Even from a pure financial perspective, given one benefit of these countries is you generally actually get useful benefits out of your tax dollars unlike the USA, wouldn't a better way of looking at this be some sort of weighted metric?
Imagine there's country A where i get a net salary of X and Y units of value out of my tax money. And country B where my net Salary is (X-M) and I get (Y+N) out of my tax money. Depending on the values of M & N, country B could be a clear winner at the end of the day.
You'd have to break this down into "archetypes" because like 90% of what you pay for is specific:
- retirement
- healthcare: negligible expense for most young people (for instance, about 80% goes to the 65+ in France)
- unemployment (a little more universal, with some large variations still)
Then there's everything to do with children (from direct subsidies to public schools or kindergarten slots), education (not everyone goes to university, for instance), and other subsidies that are income-dependent (two common ones in France are rent subsidy and a salary top-up for low-but-not-too-low incomes).

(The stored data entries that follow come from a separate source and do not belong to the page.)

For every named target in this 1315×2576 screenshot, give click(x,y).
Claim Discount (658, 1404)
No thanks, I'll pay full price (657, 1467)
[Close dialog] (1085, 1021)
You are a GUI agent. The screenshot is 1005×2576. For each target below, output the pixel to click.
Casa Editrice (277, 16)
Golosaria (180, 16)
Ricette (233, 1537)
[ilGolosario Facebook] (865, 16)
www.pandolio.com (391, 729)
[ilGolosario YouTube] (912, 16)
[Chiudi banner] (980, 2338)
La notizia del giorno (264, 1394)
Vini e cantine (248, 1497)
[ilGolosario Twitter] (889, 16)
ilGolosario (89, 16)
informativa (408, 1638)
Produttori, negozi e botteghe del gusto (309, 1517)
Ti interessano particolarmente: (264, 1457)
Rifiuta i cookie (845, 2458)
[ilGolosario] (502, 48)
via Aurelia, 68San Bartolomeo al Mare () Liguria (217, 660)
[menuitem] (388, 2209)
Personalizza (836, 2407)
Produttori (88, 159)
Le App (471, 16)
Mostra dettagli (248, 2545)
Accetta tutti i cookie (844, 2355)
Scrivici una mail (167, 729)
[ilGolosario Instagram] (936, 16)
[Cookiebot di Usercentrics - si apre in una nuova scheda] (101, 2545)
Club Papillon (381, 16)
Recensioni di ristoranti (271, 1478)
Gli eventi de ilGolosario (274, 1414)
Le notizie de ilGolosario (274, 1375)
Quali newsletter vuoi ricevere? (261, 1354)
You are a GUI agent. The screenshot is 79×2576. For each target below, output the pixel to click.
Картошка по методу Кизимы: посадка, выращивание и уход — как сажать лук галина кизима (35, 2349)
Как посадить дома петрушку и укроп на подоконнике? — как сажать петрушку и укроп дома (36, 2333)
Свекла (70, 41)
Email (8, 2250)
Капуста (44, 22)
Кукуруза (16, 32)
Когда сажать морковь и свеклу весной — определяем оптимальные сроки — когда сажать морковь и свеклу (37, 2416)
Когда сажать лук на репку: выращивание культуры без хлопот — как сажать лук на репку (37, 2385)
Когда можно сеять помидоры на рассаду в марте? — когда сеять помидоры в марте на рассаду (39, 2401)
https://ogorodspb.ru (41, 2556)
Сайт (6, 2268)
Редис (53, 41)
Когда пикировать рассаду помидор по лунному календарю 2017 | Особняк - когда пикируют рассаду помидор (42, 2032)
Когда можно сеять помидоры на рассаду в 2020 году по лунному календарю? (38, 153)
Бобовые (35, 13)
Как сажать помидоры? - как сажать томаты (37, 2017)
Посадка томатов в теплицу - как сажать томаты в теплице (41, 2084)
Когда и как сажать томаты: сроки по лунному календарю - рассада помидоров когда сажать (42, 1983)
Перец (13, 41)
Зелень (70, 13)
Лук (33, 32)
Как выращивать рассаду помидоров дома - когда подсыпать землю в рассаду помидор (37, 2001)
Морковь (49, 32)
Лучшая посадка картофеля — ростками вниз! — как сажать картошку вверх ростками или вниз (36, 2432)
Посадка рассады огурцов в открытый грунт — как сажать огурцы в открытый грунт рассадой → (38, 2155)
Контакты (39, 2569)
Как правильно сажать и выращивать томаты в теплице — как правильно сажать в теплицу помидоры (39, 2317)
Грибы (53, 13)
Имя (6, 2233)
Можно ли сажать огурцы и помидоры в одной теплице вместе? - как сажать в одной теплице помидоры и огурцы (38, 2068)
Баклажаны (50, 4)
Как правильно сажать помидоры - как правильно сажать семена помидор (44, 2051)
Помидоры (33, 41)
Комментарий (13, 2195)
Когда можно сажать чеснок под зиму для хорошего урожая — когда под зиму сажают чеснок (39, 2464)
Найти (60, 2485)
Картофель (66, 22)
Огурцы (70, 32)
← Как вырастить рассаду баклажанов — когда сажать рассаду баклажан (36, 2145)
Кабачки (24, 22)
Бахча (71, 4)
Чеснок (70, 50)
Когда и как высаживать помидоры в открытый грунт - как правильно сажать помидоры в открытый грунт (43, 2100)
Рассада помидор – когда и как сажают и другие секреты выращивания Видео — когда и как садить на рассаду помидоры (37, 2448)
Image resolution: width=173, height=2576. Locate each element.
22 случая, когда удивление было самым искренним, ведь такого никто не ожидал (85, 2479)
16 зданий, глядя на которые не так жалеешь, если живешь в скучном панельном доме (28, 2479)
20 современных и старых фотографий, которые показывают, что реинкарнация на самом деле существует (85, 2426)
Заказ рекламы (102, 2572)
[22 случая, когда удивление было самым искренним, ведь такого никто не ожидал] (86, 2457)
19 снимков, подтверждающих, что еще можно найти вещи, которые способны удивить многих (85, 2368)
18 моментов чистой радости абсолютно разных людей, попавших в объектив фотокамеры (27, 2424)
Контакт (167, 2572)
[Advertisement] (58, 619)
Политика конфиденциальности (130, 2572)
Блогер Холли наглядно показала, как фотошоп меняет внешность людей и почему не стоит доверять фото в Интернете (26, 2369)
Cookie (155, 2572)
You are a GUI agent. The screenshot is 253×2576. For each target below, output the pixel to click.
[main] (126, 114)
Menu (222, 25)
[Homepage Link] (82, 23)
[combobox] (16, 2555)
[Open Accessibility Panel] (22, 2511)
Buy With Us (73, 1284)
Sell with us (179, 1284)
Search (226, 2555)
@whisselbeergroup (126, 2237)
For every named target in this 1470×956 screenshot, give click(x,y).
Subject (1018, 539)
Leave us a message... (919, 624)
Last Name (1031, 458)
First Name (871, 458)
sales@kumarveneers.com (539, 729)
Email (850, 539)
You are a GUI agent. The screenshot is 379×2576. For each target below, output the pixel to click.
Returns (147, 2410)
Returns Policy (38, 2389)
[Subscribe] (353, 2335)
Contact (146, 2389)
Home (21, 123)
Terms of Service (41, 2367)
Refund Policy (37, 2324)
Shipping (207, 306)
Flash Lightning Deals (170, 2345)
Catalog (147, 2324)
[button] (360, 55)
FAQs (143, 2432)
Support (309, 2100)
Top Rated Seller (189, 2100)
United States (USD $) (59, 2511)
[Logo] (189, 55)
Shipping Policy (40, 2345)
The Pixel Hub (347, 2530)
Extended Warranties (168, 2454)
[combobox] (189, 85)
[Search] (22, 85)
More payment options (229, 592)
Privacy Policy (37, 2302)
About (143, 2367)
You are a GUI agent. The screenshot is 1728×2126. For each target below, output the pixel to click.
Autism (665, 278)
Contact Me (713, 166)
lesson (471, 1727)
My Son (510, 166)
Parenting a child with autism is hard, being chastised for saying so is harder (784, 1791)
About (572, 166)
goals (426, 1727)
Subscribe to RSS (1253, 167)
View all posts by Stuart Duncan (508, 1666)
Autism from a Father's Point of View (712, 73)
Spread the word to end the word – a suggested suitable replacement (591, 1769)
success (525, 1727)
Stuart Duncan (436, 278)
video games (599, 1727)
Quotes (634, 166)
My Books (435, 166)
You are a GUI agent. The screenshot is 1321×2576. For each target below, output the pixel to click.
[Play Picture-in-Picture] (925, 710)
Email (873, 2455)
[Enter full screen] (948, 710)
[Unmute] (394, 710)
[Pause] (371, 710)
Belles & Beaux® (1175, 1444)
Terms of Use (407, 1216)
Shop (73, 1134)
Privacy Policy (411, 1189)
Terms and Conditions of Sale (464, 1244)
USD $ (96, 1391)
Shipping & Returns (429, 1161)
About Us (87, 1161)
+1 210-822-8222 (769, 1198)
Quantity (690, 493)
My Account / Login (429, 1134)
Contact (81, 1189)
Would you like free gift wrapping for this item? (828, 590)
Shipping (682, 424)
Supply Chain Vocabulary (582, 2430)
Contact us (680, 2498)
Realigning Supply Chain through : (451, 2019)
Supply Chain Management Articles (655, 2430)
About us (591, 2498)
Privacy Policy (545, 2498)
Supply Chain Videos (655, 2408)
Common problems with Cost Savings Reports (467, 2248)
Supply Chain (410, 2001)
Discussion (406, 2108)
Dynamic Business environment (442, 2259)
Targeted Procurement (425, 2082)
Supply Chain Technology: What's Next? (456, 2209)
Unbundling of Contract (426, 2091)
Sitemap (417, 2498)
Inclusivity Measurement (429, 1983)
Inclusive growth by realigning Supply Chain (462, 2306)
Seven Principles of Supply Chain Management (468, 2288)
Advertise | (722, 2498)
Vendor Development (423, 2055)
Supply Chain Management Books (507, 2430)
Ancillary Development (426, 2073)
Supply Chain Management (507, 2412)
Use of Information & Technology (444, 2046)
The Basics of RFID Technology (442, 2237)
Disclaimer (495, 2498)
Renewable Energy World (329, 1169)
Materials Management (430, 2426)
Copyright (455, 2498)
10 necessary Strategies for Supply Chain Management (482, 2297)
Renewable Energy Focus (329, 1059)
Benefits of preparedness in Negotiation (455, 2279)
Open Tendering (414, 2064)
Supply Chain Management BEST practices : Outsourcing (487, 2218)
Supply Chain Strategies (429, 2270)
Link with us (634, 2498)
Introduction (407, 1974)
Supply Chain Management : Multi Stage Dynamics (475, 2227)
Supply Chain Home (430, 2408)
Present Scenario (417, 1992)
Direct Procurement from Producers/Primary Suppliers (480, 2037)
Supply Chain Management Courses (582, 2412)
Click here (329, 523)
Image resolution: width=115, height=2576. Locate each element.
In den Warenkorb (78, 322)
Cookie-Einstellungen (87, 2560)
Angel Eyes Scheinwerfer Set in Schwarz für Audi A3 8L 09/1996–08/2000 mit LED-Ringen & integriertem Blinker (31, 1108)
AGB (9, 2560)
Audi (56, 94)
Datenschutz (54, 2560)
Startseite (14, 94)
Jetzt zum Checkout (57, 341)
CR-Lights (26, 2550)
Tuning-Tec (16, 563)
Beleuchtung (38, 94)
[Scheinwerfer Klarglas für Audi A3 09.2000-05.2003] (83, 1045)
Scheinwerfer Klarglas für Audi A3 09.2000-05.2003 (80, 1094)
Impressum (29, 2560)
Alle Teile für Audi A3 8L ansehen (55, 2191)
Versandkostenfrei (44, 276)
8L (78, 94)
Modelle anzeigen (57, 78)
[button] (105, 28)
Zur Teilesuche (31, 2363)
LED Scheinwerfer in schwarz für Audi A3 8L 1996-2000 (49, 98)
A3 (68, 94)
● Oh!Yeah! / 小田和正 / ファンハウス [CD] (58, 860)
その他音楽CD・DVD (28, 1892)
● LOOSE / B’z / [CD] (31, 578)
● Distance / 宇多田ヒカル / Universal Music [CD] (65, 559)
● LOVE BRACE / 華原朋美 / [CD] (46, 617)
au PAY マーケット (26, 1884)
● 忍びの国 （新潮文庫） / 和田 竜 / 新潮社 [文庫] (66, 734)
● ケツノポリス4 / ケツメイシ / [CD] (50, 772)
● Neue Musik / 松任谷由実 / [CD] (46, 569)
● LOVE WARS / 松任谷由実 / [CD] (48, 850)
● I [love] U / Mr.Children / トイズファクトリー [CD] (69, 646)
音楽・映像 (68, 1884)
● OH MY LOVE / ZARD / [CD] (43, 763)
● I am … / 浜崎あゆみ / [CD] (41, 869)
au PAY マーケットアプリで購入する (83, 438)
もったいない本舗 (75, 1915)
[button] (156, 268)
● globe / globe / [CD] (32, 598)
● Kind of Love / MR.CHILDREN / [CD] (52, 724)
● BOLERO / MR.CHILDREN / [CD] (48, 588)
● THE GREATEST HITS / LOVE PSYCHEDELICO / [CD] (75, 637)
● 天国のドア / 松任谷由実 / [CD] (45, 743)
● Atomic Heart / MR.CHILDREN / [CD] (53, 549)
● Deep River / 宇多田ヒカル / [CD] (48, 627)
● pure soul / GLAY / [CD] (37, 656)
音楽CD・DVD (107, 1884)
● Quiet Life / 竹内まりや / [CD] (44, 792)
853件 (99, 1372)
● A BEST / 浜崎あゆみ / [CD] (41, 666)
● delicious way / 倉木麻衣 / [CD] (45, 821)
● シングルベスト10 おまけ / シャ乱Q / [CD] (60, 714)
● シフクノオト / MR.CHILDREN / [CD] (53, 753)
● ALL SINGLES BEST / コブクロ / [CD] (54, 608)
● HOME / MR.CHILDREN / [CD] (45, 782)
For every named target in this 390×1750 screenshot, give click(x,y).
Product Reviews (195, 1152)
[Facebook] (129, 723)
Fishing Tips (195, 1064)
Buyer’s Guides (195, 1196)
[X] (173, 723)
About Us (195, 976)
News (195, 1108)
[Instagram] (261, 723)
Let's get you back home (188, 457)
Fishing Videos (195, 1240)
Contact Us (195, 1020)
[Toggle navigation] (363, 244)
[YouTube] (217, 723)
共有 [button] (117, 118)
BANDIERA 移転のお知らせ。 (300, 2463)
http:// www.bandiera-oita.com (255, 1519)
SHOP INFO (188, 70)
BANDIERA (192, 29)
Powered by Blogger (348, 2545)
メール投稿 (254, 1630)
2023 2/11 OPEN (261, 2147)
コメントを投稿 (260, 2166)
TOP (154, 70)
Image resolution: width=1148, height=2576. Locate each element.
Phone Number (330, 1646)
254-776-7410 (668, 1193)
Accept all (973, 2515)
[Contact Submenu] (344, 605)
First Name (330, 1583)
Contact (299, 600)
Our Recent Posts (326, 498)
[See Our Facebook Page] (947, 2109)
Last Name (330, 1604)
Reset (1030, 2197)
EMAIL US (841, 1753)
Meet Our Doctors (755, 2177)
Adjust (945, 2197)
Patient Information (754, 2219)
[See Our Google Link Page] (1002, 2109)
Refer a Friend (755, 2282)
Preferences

Plus, ultimately, 100% of what comes in goes out (modulo administrative costs) at the global scale, so you can't just average this or everywhere looks the same.
As someone that moved a bit through the EU, that's actually a pretty complex calculation, that's hard to distill into a single number.
My second biggest recurring expense is childcare. Having a child is something you are in control of, so the weight you might give to childcare benefits is something that wildly depends on your life plans.
Same with unemployment benefits. Would you rather a strong safety net and 8% unemployment (Like France), or a weaker net and 4% unemployment, like the Netherlands?
I think that depends on one's definition of disposable income. I think technically it's more or less what I was calling "net". But many people use it to mean "after I pay my mortgage, and my utilities, and my other thing". The further we go in that second direction the more it captures what I'm getting at.
As an example, if I have kids who need daycare and one country provides free daycare and another does not, then we need to account for the cost of daycare in our equation. And that may or may not fall under one's definition of disposable income.
The further you go in that direction, the more you have to include personal circumstances and values and the less useful it is for general comparison. Of course, the whole premise of looking at just average net income is a bit odd, so looking at expected quality of life makes more sense anyways.
100%. To use my daycare example, if someone didn't have kids, they're not realizing any value out of that.
So sure, there's an even more nebulous "value to society" concept, but since TFA is trying to get to dollars and cents I was trying to focus it on overall personal value. But even then one needs to not treat tax dollars equally.
My thought as well. If you have a kid and one country offers free daycare and the other does not, you ought to also do the math on how much you would have to pay for that for example. Or lets say one country has dirt roads and no public wster system and the other has top noch public infrastructure. One is going to be cheaper for the state.
The truth is that the tax rste alone is utterly meaningless.
Because you know where you don't have to pay taxes? If you live as a hermit in a desert cave. But that also means you won't benefit from the society around you. If you ignoring culture and which countries style of living you prefer (a werod idea, but ok), wouldn't it be wise to consider both the tax rate and what kind of society and surrounding it offers you in return?
Imagine there's country A where i get a net salary of X and Y units of value out of my tax money. And country B where my net Salary is (X-M) and I get (Y+N) out of my tax money. Depending on the values of M & N, country B could be a clear winner at the end of the day.